The plaintiffs in Clapper were a group of attorneys and nonprofit organizations who alleged that their work requires them to engage in sensitive and sometimes privileged telephone and e-mail communications with people outside the United States. They sought to challenge the constitutionality of Section 702 of the Foreign Intelligence Surveillance Act of 1978, codified at 50 U.S.C. § 1881a (“Section 1881a”). That statute allows the Attorney General and the Director of National Intelligence, with the approval of the Foreign Intelligence Surveillance Court, to authorize the surveillance of non-U.S. persons located outside the United States. The issue in the case was whether the plaintiffs had standing to bring their challenge.
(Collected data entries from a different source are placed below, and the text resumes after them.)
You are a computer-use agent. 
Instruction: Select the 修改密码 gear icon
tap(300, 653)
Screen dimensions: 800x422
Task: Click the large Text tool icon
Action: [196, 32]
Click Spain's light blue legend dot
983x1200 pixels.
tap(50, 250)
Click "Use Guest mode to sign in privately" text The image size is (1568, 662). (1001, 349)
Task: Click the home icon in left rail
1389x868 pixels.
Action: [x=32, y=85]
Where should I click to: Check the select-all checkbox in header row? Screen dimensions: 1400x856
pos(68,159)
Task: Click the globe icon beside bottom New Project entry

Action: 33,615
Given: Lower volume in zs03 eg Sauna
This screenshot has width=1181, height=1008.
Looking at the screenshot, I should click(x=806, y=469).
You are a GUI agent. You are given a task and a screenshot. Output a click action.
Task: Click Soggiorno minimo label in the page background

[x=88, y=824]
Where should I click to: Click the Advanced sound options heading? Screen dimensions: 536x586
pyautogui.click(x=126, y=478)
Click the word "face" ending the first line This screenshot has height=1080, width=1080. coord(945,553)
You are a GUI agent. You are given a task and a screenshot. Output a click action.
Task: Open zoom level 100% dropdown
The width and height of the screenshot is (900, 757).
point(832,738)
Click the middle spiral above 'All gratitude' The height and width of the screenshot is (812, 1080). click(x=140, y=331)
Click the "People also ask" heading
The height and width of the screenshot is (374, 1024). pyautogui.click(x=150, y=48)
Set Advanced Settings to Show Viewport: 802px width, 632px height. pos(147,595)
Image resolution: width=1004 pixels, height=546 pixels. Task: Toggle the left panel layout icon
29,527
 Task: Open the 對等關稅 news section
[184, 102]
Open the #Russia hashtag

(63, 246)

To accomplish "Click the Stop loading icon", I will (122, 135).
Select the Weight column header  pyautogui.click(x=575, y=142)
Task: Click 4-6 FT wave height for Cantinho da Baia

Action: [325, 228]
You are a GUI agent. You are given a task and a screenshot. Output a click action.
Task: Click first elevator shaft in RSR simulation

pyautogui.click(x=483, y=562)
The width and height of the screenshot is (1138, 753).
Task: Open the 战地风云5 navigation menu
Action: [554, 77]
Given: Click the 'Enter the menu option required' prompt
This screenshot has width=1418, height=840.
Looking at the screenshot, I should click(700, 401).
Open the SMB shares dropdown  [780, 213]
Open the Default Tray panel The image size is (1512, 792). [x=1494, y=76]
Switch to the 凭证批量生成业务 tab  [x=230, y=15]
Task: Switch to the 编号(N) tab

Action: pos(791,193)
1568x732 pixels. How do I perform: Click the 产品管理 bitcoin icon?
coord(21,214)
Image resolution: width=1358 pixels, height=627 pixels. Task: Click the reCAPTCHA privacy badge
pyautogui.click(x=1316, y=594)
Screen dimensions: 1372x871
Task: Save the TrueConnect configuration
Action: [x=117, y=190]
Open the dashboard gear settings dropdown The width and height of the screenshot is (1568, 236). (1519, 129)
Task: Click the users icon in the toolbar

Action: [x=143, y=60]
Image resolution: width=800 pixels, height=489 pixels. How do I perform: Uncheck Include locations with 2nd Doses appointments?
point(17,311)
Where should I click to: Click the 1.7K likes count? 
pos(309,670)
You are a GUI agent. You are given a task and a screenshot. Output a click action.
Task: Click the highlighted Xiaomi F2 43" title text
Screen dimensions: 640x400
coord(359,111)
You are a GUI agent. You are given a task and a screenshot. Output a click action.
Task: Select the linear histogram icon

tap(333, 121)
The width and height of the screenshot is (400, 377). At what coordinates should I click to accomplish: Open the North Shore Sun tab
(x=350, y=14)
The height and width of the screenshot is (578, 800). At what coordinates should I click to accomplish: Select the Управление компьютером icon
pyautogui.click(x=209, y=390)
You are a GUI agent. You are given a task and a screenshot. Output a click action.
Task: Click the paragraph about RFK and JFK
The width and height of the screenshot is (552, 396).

To establish standing to sue in federal court, a plaintiff must plead and then prove an injury that is:

concrete, particularized, and actual or imminent;

fairly traceable to the defendant's action; and

redressable by a favorable court ruling.

The plaintiffs maintained that they met this standard, and, in particular, theinjury-in-fact requirement that the injury be concrete, particularized, and actual or imminent, because some of the people abroad with whom they communicate were likely targets of FISA surveillance, and because the plaintiffs ceased engaging in some communications and undertook costly...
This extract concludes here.